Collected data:
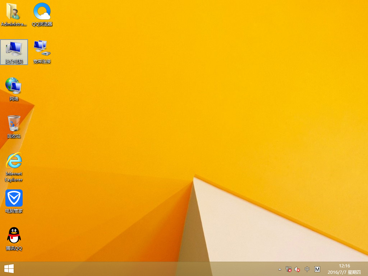Open the M input method menu
The image size is (368, 276).
tap(317, 269)
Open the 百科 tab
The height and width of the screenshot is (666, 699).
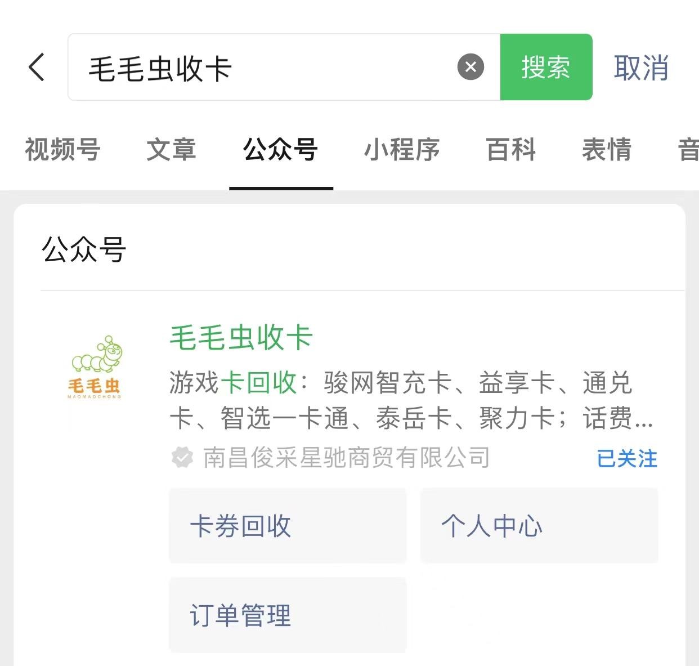coord(511,150)
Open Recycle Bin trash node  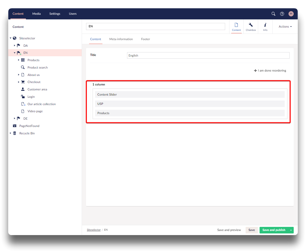pos(27,133)
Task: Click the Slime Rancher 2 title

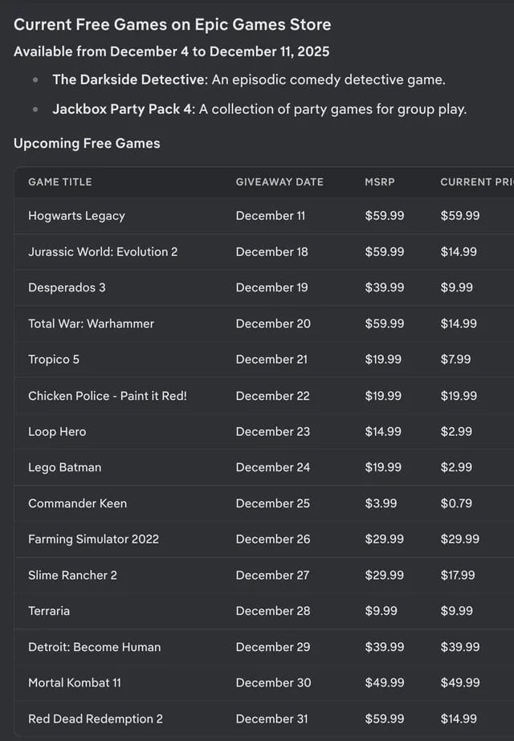Action: (x=72, y=575)
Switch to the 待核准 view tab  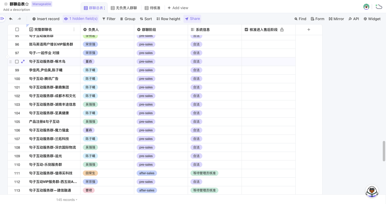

→ **Assignment**:
Return only the lines from the one that contains "Task: Click the Slime Rancher 2 title" through the closing line of the data, inclusive, reproduced exactly and with every picture left out.

→ **Written solution**:
Task: Click the Slime Rancher 2 title

Action: (x=72, y=575)
Switch to the 待核准 view tab  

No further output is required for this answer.